* [Exercise instructions]:
Where a line contains the word "computer", copy that line from the records below.

* [Entries provided]:
* * *
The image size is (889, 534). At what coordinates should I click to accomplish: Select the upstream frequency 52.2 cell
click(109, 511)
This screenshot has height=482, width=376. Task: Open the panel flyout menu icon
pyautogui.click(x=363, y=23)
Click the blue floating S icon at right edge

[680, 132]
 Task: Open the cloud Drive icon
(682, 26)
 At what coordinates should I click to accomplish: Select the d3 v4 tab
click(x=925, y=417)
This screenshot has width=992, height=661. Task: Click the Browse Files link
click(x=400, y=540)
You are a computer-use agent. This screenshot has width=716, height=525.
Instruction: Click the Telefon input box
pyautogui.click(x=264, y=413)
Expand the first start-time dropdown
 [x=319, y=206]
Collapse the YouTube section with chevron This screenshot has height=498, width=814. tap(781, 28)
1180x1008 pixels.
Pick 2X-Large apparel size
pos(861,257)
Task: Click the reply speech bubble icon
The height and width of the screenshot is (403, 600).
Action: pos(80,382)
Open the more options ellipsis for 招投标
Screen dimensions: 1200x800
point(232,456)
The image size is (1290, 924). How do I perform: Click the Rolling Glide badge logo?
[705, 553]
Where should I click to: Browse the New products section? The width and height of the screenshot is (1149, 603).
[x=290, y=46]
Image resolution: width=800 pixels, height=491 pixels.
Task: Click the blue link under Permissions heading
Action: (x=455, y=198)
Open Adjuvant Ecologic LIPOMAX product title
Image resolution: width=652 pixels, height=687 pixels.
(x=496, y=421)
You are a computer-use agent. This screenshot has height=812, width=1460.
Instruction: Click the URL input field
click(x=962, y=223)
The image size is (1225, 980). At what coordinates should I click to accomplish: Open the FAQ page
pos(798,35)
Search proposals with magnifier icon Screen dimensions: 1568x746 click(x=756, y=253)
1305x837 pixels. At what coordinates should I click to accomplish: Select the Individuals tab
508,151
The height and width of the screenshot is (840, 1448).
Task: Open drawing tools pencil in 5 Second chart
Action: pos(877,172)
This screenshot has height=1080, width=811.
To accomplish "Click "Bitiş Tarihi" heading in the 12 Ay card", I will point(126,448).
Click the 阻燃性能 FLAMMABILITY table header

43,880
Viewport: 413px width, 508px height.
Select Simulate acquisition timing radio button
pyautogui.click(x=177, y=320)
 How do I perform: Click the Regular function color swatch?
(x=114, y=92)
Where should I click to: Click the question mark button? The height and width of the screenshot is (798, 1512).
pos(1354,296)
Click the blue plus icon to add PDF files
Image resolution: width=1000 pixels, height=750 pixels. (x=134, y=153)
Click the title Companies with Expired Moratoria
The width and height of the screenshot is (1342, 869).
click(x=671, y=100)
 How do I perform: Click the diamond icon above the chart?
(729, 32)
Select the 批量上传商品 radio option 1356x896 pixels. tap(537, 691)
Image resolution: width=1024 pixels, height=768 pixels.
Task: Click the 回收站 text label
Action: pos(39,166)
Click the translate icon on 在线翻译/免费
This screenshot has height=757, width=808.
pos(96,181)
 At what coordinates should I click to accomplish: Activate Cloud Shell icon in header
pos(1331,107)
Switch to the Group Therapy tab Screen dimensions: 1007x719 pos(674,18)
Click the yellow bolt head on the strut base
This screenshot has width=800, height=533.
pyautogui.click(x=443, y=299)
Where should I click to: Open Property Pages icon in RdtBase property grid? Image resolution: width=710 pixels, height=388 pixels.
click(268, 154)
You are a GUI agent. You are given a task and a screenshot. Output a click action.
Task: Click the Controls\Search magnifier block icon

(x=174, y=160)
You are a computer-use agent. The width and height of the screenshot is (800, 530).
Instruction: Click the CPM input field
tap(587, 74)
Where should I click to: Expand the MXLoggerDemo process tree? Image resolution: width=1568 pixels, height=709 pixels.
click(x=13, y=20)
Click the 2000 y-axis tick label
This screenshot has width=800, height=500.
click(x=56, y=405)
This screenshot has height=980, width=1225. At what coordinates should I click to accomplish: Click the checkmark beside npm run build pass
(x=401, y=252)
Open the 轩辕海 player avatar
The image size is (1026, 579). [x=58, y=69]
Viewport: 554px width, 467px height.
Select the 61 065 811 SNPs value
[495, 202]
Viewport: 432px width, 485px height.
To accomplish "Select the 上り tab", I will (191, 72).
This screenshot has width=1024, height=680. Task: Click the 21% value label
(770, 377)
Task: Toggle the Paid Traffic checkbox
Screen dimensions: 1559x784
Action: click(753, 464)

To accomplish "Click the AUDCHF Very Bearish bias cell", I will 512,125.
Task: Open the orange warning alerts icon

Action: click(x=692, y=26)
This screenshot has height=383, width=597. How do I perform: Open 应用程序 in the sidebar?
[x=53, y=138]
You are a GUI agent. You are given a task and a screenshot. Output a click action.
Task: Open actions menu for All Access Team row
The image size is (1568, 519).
* * *
* [Reply]:
You are a computer-use agent. This screenshot has width=716, height=525.
You are a computer-use agent. This screenshot has height=812, width=1460.
You are a computer-use agent. The width and height of the screenshot is (800, 530).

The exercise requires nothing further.